## Goal:
Reproduce everything in the listing from the line containing "Select the 0.63in/16.002mm" down to the line containing "[x=587, y=346]", both lines included and requests unchanged, and offset every coordinate in the answers by -104. Give only those lines.

## Data extract:

========================================

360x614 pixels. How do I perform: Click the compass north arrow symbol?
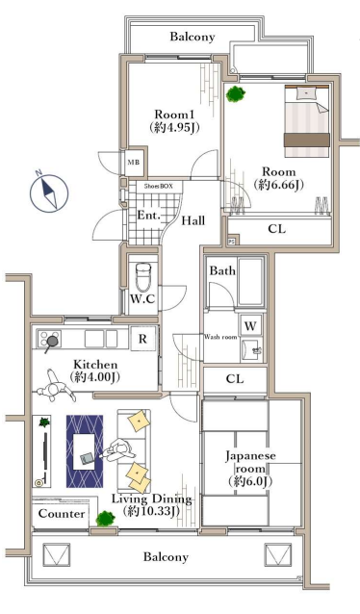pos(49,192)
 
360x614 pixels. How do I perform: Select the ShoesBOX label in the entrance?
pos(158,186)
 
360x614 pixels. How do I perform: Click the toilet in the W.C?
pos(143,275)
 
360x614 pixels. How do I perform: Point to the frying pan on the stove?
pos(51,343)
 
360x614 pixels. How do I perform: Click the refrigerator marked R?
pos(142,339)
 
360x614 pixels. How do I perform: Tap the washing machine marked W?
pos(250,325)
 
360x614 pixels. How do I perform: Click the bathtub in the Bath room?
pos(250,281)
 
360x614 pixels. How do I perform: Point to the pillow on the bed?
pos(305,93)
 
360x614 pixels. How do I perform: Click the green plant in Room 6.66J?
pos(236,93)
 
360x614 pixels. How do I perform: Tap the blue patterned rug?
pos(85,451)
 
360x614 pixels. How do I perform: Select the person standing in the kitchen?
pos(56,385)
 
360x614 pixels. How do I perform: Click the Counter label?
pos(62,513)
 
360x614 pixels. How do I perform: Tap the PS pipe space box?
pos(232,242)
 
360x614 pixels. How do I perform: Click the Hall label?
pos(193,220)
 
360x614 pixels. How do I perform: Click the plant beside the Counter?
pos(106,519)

========================================

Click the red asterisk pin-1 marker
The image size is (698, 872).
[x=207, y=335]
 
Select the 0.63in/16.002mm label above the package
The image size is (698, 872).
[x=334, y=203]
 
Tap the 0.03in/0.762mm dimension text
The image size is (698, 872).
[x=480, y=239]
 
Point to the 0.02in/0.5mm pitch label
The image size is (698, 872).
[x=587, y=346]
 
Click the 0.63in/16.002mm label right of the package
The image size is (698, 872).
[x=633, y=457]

========================================

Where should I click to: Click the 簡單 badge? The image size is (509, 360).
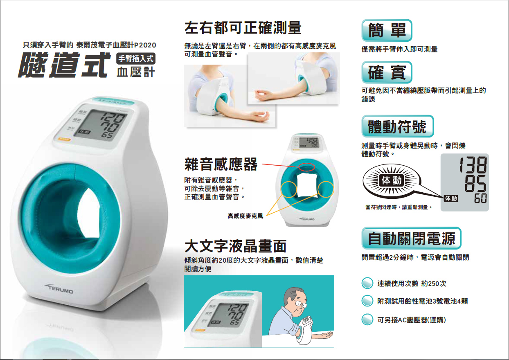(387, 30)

========================================

## Result of this task:
Select the 0.63in/16.002mm label above the package
The image size is (698, 872).
[x=230, y=99]
 
Tap the 0.03in/0.762mm dimension text
The image size is (698, 872).
[x=376, y=135]
 
Point to the 0.02in/0.5mm pitch label
The image size is (698, 872).
[x=483, y=242]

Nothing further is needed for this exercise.